In the early 1950s my parents divorced. In 1957 Aladár walked into the Embassy of Austria in Budapest and applied for Austrian citizenship and a passport. He was very pleased by the way he was received by the Austrian officials. He had only a few documents and the Austrian officials accepted his narrative about his mother and the Kosch family in imperial Vienna. The following day his brand new Austrian passport was ready and he took the express train to Vienna. (He mentioned the dramatic contrast with his “banishment” from Hitler’s Reich after the Anschluss.) In 1959 I went to see him and found him enthusiastic about several reunions with his pre-war business contacts. He also saw solid prospects ahead. He might have been right. But suddenly a heart attack took him away.

In the 1990s my mother Anna was hospitalised with signs of dementia at St John’s hospital in Budapest – the same institution where I was supposed to deliver medicines and medical equipment to revolutionary Budapest from Vienna. In early November 1956 I typed a letter on the hospital’s stationery – in Hungarian and Russian, then the language compulsory in secondary school – to explain my mission and arranged for a truck and a driver, only to be arrested in the border town of Sopron by Hungarian border guards for “counterrevolutionary activities”. After my release – as unexplained and brutal as the arrest itself – I walked across the frontier to the village of Oberpullendorf that once had a Hungarian name: Felsőpulya. Austrian officials recommended that I try to remember my knowledge of German as most Hungarians knew German.
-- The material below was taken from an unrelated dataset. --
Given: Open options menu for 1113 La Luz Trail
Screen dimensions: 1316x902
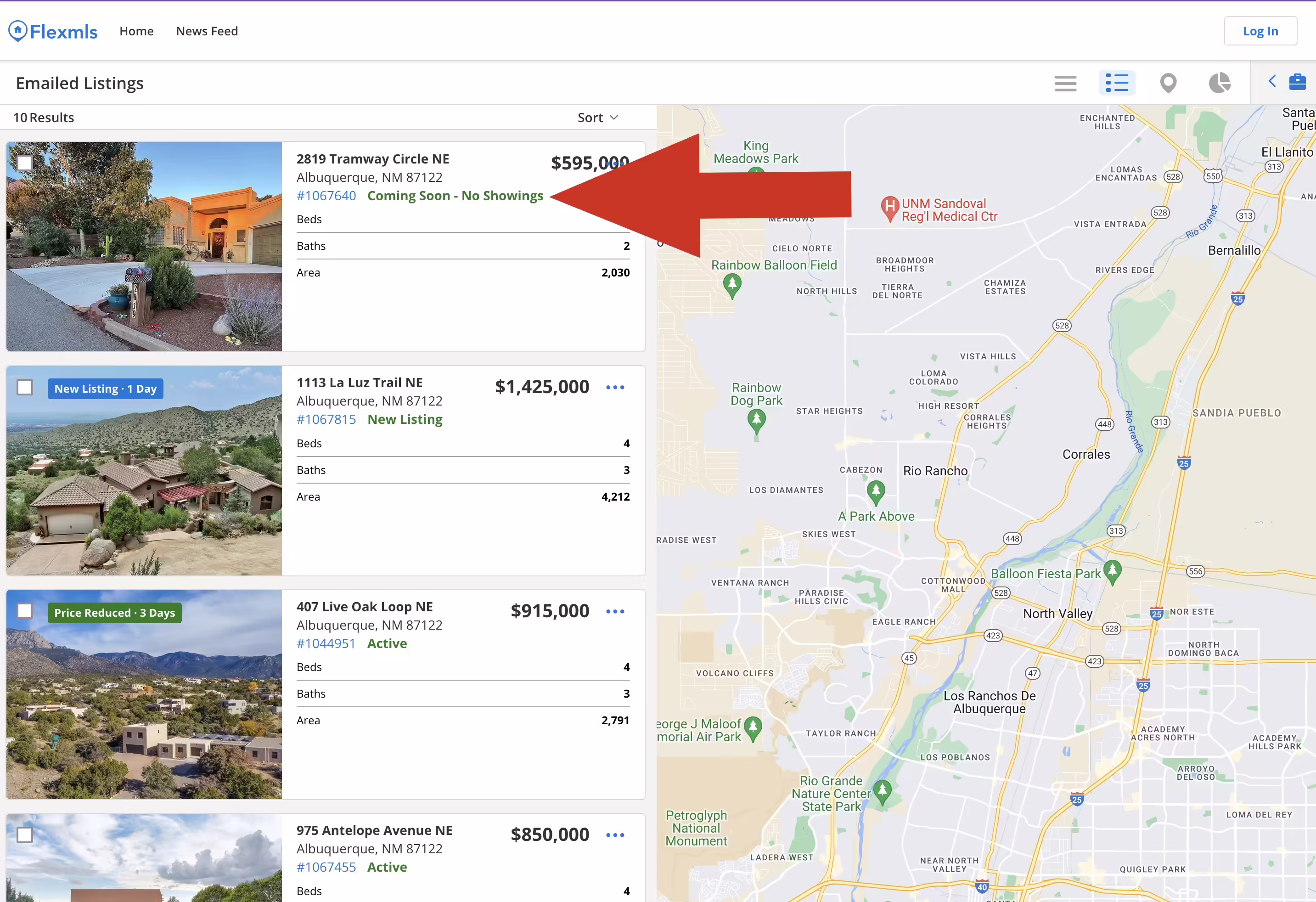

I first registered as a refugee in the neutral republic of Austria, then in the United States, and soon I won a scholarship to Harvard. A young, handsome lecturer interviewed me. He introduced himself as a Polish immigrant. His name was Zbigniew Brzezinski and he advised me not to forget the Russian language. Eventually I became a writer, a citizen of the world.

My mother died three days before her ninetieth birthday.